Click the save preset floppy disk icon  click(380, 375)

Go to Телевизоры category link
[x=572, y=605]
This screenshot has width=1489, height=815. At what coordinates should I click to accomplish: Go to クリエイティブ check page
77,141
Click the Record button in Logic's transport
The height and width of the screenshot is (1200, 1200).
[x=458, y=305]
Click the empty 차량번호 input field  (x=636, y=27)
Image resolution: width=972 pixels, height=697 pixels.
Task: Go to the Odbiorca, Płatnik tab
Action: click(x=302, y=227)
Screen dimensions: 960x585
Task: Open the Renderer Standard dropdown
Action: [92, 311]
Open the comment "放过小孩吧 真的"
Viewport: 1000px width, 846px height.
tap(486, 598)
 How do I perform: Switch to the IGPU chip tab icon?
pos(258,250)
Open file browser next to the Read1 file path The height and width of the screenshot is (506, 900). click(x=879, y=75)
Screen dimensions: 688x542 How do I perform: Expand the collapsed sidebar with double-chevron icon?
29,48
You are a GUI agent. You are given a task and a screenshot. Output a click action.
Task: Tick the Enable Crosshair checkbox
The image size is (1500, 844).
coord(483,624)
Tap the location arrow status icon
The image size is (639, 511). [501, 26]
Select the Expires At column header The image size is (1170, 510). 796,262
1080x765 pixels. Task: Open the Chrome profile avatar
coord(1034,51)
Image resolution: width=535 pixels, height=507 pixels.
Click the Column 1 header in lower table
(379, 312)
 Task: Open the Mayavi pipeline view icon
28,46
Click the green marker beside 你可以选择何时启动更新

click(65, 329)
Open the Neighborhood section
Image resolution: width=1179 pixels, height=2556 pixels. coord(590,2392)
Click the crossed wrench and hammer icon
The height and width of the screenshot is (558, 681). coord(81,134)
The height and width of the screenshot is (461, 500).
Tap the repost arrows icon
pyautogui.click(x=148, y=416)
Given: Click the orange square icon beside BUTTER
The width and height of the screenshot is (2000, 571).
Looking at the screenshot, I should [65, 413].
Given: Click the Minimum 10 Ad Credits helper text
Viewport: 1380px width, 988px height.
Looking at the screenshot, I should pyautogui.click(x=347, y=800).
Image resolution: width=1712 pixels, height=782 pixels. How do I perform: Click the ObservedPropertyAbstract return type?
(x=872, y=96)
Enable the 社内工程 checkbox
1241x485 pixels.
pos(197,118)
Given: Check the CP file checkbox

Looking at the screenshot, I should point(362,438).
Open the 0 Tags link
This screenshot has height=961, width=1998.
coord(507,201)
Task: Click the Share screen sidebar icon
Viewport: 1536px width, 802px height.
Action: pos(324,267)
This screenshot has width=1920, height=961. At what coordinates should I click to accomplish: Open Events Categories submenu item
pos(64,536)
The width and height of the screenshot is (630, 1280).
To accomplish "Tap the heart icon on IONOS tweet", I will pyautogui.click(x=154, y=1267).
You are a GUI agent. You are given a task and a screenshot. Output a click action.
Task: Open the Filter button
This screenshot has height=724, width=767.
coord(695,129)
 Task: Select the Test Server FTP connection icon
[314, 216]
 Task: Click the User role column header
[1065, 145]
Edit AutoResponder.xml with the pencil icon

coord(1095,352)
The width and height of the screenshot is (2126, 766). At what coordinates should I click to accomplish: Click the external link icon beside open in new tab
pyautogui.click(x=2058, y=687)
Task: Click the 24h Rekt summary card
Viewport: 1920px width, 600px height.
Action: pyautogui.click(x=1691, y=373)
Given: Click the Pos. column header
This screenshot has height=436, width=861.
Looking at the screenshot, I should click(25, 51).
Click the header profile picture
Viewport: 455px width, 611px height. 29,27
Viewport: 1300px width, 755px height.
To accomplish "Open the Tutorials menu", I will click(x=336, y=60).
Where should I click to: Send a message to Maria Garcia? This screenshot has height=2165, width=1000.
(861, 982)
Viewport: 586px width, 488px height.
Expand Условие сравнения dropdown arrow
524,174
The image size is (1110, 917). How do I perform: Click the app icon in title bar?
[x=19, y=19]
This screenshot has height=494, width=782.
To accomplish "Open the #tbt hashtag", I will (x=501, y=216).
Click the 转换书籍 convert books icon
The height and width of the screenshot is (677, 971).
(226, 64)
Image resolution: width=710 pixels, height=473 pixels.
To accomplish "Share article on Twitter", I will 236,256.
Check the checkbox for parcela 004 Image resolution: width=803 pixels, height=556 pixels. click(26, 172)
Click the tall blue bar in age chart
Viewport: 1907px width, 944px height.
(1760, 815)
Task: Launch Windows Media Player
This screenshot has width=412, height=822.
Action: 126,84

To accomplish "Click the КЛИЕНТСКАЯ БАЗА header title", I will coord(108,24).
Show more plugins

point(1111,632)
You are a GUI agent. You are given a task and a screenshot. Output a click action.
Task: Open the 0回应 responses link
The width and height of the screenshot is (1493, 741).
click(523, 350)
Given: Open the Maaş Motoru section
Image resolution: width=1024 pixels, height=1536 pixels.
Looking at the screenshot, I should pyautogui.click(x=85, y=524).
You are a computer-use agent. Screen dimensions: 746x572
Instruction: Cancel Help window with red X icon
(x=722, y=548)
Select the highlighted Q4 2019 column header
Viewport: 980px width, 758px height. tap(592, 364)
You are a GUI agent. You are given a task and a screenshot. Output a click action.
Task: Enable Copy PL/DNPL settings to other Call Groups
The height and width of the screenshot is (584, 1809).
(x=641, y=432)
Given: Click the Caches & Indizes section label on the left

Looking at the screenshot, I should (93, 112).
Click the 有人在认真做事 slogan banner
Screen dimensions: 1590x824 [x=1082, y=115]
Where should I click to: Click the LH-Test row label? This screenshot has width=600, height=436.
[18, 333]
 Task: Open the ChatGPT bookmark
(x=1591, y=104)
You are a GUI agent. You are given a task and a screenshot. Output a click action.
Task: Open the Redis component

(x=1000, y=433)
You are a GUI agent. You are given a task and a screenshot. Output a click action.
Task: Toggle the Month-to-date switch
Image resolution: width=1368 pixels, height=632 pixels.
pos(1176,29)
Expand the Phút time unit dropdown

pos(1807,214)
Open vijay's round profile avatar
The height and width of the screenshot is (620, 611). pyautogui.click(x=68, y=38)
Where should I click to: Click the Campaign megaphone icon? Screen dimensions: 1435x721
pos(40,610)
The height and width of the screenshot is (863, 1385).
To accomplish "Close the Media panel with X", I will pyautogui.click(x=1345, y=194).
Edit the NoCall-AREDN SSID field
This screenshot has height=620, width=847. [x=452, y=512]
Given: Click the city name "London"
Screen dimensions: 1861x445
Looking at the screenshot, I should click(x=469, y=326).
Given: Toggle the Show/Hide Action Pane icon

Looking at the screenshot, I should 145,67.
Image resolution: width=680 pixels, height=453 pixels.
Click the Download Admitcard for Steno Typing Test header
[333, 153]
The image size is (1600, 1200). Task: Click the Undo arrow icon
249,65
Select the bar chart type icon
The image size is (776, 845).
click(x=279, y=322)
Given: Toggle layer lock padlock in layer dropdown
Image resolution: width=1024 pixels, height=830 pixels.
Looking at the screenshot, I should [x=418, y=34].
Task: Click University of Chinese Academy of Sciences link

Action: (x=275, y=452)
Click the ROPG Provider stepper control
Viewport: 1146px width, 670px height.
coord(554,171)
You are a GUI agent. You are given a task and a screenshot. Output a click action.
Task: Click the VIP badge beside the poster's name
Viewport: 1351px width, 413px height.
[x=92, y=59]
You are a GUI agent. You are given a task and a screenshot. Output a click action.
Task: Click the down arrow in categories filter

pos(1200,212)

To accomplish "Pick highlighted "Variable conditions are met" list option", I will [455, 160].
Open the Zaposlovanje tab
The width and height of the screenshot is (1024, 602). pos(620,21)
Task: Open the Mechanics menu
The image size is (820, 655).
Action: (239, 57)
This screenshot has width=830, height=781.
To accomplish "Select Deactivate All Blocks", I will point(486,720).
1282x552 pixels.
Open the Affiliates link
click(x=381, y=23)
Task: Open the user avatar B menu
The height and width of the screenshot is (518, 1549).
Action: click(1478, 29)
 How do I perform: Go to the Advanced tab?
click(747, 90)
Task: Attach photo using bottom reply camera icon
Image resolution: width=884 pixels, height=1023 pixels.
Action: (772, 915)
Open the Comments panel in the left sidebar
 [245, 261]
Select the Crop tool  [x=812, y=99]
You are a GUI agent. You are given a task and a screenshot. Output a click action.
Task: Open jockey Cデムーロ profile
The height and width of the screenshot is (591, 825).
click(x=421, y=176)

§ PROBLEM STATEMENT:
Each line of the material that contains the string "Media" has to be copied out.

§ ANSWER BOX:
Task: Launch Windows Media Player
To accomplish "Close the Media panel with X", I will pyautogui.click(x=1345, y=194).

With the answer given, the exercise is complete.